Foto per gentile concessione di José Palazón |
di Michael Bonvalot - vice.com
Melilla è una città sulla costa orientale del Marocco che appartiene alla Spagna fin dal quindicesimo secolo. Il Marocco non riconosce la sovranità spagnola sulla città e, come prevedibile, ciò ha dato vita a una situazione confusa che investe anche la questione dell'immigrazione.
La città di Melilla è circondata da tre recinzioni; una appartiene al Marocco, le altre due alla Spagna. Se un migrante riesce a scavalcarle tutte e tre non si trova comunque all'interno dell'area di validità del trattato di Schengen, ma perlomeno si trova all'interno dei confini europei. Per questo, ogni giorno, in molti cercano di scavalcare queste recinzioni, spesso con risultati surreali— come nella foto che vedete qui sopra, scattata il mese scorso dall'attivista José Palazón su un campo da golf situato tra l'area Schengen e l'Africa.
L'artista viennese Tanja Boukal è appena tornata da Melilla, dove è andata per fare ricerca e documentarsi sui campi profughi. L'ho chiamata e le ho chiesto di spiegarmi cosa sta succedendo in quella foto e più in generale a Melilla.
Tanja Boukal: Alle 7.50 del mattino un gruppo di migranti ha cercato di scavalcare le recinzioni sul confine. Hanno scelto quell'orario perché sapevano che il cambio della guardia sarebbe avvenuto tra le 7.45 e le 8.00. Il posto dove hanno deciso di scavalcare si trova vicino al campo profughi di Melilla. E tra il campo profughi e la recinzione c'è, appunto, un campo da golf. La cosa più assurda è che il campo da golf è stato costruito con i fondi della comunità europea. È stato costruito per migliorare la qualità della vita degli abitanti di Melilla, mentre al di là della recinzione la gente muore.

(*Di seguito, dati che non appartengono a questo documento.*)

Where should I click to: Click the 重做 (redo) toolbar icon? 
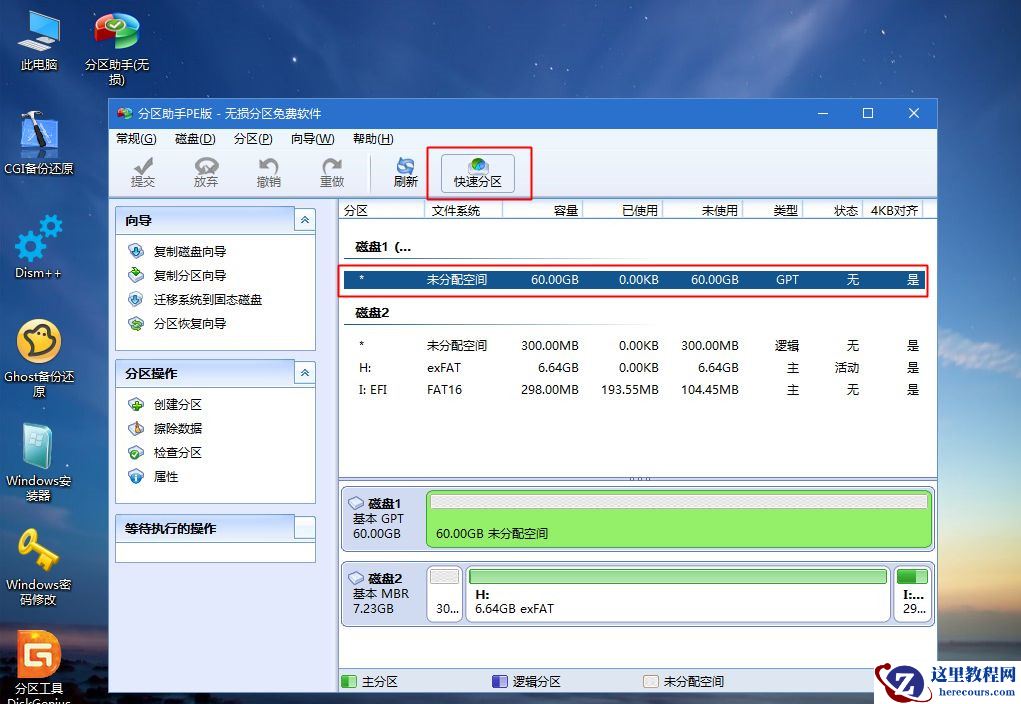pyautogui.click(x=332, y=170)
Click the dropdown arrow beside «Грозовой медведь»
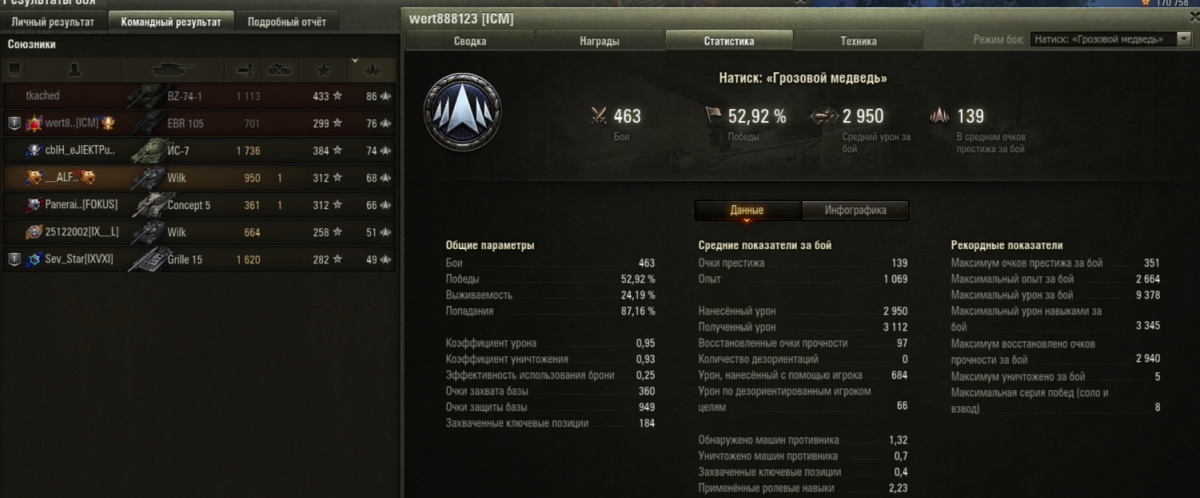1200x498 pixels. 1184,40
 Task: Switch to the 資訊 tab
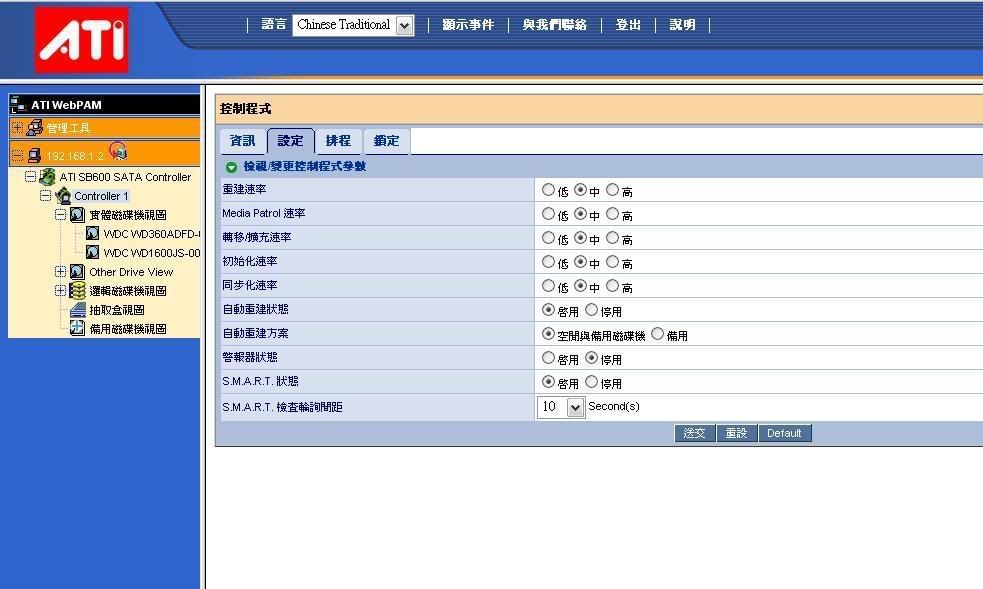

Proprio il giorno prima c'era stato un tentativo di fuga andato a buon fine, quindi la polizia di frontiera spagnola era in allerta. Circa 200 profughi hanno tentato di scavalcare la recinzione: la maggior parte di loro è stata respinta dalle guardie di confine marocchine, ma in 15 sono riusciti ad arrivare dall'altra parte, sul suolo spagnolo.
Anche se non è visibile nella foto, tra la recinzione e il campo da golf c'è una strada che quel giorno era presidiata da agenti di polizia spagnoli con manganelli, spray al peperoncino e cani. Dall'altro lato, invece, c'erano i poliziotti di frontiera marocchini con le spranghe in mano.
I migranti erano in trappola: non potevano andare né avanti né indietro. La polizia spagnola ha semplicemente aspettato che scendessero. Non avevano acqua né cibo. Verso le 10 del mattino, è iniziata ad arrivare gente al campo da golf. La scena era surreale.
Questa situazione si è protratta per tutto il giorno, finché, verso sera, i rifugiati non hanno deciso di arrendersi e sono scesi dalla recinzione. Anche se sono scesi dalla parte spagnola sono stati comunque riportati in Marocco e da lì sono stati subito rimpatriati in Algeria.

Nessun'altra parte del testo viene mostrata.